Over the intervening years, I've become better acquainted with Rice's trajectory and his writing style (which Cynthia Haynes describes as "a cross between Rod Serling and Bob Dylan") and am perhaps in a better position to get what he's doing. In this book, he's interested in applying the concept of network to Detroit—network in the sense of associational links—to analyze how implicit and explicit arguments can resonate across these associations. As he says in the introduction, after name-checking chora:
I am... networking Detroit by tracing its accounts. Despite the possible readerly discomfort, I find this method advantageous for how it allows me new kinds of opportunities to explore a space; by using a network to examine Detroit as a digital concept, I am made aware of connections I would not have discovered otherwise. The disadvantage of this method, however, is that it can, at times, feel confusing. (p.13)

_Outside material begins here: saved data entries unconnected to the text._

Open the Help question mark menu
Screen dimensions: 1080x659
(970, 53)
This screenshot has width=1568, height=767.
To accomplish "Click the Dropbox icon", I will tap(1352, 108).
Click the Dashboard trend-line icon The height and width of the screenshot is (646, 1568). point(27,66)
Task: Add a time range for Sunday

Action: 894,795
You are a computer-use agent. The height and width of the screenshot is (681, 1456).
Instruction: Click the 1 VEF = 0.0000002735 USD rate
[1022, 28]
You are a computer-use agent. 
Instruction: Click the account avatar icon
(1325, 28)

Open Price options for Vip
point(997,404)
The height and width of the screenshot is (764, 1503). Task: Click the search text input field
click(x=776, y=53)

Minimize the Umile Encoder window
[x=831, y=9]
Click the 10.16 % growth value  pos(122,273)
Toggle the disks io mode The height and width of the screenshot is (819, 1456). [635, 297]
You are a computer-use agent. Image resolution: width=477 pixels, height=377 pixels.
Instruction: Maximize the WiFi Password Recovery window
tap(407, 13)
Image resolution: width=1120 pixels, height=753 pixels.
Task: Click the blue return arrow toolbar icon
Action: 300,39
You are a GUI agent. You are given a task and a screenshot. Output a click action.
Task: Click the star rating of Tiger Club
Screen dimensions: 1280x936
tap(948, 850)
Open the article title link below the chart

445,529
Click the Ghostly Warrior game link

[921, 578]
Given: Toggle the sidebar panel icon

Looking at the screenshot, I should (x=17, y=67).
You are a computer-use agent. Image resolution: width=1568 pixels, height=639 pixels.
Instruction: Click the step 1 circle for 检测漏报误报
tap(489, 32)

At times, yes. In fact, Rice's writing style is sometimes arresting, relying sometimes on repeating the same noun at the end of subsequent sentences, putting the emphasis on old rather than new information, sometimes sounding weary. Haynes hears Rod Serling in this voice; I hear Andy Rooney. Either way, it's a very different style, one that often seems to circle around to (or build slowly to) the point. This style is sometimes disrupted by uncharacteristic, heavy forecasting and other metadiscourse—I suspect that these are due to reviewers' comments rather than being organic to Rice's style. Too bad. Although I'm a big fan of clear signaling and forecasting, there's something to be said for following along at the pace the author sets.

And that style and pace are well suited for what Rice is trying to do here. Rather than describing a phenomenon out there, a shared social phenomenon, he is describing an idiosyncratic understanding based on associations:
All of my information is a network. All of my information I gather and assemble is internal to that network. These previous references—a contemporary op-ed, a 1940s historical book, a kitschy song, a novelist's travel memoirs, a car commercial—are database items within that network. Everything I produce, therefore, is a network as well. ... This book is an exploration and creation of that network. It attempts to be an information system. (p.24)
Readers might naturally wonder why the idiosyncratic network of associations that Rice describes could be useful to them. What's intrinsically more interesting about the network of associations that Rice pieces together about a specific time and place, versus, say, our own associations? Essentially this is the question that I asked about the year 1963 when I reviewed The Rhetoric of Cool. The answer that I was too task-oriented to see back then, but that I think I see now, is this: What's interesting is not the topic around how the network forms, nor the person who has assembled the network, but how such networks work, both for individuals and communities. In particular, how they function rhetorically, persuading and shaping perceptions. "Indeed, as I will argue throughout each chapter of this book," Rice adds halfway through, "networks move and are moved; they transform and translate experiences and ideas as they form and break connections. They do things" (p.70).

In his earlier book, Rice discussed such associations via the notion of chora. In this one, he draws on Latour, particularly Reassembling the Social. But whereas others in writing studies have applied Latour to empirical studies, Rice applies Latour to circulating rerepresentations in much broader, more idiosyncratic ways. As he does so, he opens the possibilities for applying such associational insights to rhetoric, demonstrating how they can help us to understand why these associations can be so persuasive in shaping our understanding of identities. Detroit is the case, but the real contribution of the book is the approach. I hope I've done justice to it—and if you're interested in networked rhetoric, I recommend you read the book.